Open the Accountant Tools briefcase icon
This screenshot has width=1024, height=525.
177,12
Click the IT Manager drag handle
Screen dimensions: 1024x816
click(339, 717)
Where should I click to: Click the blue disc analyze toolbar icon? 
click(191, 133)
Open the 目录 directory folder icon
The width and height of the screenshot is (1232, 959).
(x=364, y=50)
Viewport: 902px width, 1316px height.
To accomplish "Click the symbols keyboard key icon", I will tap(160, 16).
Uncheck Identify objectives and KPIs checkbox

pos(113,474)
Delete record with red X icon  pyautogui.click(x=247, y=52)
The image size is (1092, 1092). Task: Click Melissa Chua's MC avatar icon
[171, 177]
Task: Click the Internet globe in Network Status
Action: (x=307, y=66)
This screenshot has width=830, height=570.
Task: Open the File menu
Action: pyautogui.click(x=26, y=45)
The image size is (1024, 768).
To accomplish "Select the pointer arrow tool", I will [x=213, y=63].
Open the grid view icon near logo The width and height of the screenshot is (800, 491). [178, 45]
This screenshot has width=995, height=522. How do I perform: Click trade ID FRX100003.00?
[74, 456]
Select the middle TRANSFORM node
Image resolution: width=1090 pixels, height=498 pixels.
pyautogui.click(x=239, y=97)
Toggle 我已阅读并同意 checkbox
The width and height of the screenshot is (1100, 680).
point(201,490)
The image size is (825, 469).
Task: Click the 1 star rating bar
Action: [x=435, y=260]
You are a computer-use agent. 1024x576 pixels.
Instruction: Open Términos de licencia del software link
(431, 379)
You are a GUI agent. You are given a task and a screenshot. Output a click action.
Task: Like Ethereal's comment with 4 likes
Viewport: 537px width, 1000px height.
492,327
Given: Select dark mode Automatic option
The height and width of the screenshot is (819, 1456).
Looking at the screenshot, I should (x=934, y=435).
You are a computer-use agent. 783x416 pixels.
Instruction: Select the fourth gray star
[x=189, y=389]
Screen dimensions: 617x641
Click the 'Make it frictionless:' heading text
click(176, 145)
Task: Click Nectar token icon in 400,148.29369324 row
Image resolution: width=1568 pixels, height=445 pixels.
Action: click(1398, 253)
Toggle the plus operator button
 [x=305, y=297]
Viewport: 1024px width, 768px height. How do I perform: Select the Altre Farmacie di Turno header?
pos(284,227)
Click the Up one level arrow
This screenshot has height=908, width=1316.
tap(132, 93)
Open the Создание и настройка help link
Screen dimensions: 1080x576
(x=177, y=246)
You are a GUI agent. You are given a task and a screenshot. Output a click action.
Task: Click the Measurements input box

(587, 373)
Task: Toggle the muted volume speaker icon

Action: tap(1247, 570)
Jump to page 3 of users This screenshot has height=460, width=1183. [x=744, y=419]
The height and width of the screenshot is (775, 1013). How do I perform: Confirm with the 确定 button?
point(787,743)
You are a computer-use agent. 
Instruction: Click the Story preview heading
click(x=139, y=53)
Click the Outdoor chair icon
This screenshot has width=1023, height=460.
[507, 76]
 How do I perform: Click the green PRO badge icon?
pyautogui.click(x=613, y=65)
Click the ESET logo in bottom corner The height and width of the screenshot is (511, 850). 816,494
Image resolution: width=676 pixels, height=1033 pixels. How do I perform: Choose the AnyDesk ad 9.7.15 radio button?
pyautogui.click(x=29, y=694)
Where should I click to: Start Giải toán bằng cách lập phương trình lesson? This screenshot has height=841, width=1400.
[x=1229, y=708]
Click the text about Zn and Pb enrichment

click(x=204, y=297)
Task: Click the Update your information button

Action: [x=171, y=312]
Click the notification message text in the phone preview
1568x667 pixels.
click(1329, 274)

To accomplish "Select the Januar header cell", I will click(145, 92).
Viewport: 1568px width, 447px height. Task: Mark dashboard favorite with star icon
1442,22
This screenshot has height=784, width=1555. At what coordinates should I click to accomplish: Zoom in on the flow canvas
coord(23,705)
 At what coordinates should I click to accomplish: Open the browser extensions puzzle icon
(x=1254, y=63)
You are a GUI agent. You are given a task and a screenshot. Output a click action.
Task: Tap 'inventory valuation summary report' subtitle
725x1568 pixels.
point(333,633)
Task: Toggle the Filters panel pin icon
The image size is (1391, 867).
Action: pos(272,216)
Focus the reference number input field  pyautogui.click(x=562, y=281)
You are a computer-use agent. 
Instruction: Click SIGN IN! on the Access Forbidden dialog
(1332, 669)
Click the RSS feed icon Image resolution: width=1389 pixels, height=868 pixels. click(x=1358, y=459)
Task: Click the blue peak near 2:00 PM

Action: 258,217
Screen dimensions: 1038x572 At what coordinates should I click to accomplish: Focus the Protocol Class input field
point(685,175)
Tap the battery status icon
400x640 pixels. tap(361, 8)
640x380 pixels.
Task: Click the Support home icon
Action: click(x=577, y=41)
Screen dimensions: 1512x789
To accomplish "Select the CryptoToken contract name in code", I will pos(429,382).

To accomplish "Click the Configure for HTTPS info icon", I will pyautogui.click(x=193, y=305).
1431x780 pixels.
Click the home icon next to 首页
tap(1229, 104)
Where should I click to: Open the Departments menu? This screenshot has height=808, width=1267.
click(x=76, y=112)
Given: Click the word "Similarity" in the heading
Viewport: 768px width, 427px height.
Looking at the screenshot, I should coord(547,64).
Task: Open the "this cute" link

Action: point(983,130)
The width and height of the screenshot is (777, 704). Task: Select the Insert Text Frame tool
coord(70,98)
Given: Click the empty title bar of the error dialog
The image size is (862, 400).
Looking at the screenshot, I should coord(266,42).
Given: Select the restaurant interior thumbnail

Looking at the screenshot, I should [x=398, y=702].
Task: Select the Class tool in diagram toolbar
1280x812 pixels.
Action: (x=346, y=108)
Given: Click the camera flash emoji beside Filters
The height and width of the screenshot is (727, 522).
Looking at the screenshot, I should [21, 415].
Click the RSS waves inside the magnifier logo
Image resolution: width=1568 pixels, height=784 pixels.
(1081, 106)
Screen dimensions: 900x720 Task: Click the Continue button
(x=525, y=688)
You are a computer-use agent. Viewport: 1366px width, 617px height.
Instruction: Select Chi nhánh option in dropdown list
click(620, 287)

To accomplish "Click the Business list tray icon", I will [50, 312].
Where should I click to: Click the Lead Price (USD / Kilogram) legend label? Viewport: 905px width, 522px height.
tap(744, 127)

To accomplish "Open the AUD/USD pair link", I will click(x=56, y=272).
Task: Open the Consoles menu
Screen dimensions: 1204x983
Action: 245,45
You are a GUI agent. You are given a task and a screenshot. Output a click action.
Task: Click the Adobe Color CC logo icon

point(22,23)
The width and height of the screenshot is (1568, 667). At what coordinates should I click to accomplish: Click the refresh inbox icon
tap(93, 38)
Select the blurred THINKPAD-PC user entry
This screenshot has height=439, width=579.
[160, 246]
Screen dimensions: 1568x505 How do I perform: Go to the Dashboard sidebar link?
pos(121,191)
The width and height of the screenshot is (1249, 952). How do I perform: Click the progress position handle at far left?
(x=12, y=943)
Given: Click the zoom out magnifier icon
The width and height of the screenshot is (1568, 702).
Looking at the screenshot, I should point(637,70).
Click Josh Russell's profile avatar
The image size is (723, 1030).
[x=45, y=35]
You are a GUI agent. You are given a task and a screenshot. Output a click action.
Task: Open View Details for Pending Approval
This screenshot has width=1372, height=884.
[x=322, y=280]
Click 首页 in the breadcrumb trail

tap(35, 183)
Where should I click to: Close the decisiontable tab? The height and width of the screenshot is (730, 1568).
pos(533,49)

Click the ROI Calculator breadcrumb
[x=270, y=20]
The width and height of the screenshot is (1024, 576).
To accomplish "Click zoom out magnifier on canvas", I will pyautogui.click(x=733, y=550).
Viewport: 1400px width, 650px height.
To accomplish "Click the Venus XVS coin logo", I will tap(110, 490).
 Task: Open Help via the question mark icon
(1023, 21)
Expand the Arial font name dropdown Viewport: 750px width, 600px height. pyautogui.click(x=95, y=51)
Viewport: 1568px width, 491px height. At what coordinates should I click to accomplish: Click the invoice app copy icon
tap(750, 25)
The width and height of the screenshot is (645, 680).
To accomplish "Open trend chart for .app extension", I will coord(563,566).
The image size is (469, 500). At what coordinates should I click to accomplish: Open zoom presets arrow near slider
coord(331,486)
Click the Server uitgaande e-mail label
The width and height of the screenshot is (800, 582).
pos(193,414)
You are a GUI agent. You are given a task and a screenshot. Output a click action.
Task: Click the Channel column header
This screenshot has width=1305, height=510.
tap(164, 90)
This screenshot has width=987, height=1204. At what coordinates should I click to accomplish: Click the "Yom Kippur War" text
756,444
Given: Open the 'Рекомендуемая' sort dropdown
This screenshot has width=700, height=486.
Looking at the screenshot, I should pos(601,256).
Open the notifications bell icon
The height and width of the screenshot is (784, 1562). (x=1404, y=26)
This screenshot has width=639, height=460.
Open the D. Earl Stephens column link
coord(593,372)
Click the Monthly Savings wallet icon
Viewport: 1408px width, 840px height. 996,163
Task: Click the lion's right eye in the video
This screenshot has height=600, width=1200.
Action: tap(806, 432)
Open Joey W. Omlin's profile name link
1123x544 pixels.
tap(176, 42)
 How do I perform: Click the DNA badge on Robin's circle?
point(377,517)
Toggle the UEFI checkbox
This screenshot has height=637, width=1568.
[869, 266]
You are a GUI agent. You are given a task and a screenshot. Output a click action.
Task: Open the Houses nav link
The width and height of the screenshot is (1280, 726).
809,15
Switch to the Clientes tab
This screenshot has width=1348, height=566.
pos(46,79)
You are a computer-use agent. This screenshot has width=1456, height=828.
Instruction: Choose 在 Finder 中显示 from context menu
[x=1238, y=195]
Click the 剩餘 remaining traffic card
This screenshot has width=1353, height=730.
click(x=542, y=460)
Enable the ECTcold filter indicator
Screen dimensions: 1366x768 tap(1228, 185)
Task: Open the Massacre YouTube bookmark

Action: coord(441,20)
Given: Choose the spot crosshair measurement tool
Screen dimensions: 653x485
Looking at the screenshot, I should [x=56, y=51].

▸ WHAT YOU SHOULD DO:
Copy out the entries above word for word, everything from the line containing "will click(145, 92)." down to the line containing "I will pos(429,382).", with both of those lines included.

▸ SOLUTION TO THE EXERCISE:
To accomplish "Select the Januar header cell", I will click(145, 92).
Viewport: 1568px width, 447px height. Task: Mark dashboard favorite with star icon
1442,22
This screenshot has height=784, width=1555. At what coordinates should I click to accomplish: Zoom in on the flow canvas
coord(23,705)
 At what coordinates should I click to accomplish: Open the browser extensions puzzle icon
(x=1254, y=63)
You are a GUI agent. You are given a task and a screenshot. Output a click action.
Task: Tap 'inventory valuation summary report' subtitle
725x1568 pixels.
point(333,633)
Task: Toggle the Filters panel pin icon
The image size is (1391, 867).
Action: pos(272,216)
Focus the reference number input field  pyautogui.click(x=562, y=281)
You are a computer-use agent. 
Instruction: Click SIGN IN! on the Access Forbidden dialog
(1332, 669)
Click the RSS feed icon Image resolution: width=1389 pixels, height=868 pixels. click(x=1358, y=459)
Task: Click the blue peak near 2:00 PM

Action: 258,217
Screen dimensions: 1038x572 At what coordinates should I click to accomplish: Focus the Protocol Class input field
point(685,175)
Tap the battery status icon
400x640 pixels. tap(361, 8)
640x380 pixels.
Task: Click the Support home icon
Action: click(x=577, y=41)
Screen dimensions: 1512x789
To accomplish "Select the CryptoToken contract name in code", I will pos(429,382).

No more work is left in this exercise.